* Exercise details
Write out every line from the one containing "The width and height of the screenshot is (1437, 787)." down to the last line as a JSON list of strings, one string per line, leaving out any blank lines.

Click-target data
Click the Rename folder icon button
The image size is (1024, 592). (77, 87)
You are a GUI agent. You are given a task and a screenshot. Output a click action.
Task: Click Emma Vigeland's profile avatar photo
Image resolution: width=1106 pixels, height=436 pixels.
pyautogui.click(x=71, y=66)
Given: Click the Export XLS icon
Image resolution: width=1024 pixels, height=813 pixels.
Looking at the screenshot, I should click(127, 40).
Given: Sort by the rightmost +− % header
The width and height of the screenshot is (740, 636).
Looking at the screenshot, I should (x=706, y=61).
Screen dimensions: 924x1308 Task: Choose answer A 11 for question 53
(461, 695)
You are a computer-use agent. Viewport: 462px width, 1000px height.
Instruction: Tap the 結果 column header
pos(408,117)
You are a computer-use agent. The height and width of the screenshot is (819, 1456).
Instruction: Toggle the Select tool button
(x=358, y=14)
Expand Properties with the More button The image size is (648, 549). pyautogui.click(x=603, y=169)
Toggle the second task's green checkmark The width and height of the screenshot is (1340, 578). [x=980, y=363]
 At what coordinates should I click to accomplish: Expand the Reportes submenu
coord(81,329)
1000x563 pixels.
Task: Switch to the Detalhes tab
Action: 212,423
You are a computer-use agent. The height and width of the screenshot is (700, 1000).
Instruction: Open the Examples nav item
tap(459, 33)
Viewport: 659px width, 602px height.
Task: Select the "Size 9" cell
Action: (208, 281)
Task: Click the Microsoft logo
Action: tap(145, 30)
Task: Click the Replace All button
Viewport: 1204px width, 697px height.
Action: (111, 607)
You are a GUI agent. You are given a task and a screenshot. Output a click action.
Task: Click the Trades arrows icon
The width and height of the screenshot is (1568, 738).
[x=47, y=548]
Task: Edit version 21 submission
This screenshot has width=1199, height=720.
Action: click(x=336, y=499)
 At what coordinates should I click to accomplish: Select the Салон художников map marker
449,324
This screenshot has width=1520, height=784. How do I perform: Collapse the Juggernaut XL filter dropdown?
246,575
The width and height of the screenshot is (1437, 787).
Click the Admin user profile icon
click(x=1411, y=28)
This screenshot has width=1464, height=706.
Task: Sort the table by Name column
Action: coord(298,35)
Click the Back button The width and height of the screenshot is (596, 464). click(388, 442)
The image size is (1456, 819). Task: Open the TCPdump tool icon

* Complete response
[
  "The width and height of the screenshot is (1437, 787).",
  "Click the Admin user profile icon",
  "click(x=1411, y=28)",
  "This screenshot has width=1464, height=706.",
  "Task: Sort the table by Name column",
  "Action: coord(298,35)",
  "Click the Back button The width and height of the screenshot is (596, 464). click(388, 442)",
  "The image size is (1456, 819). Task: Open the TCPdump tool icon"
]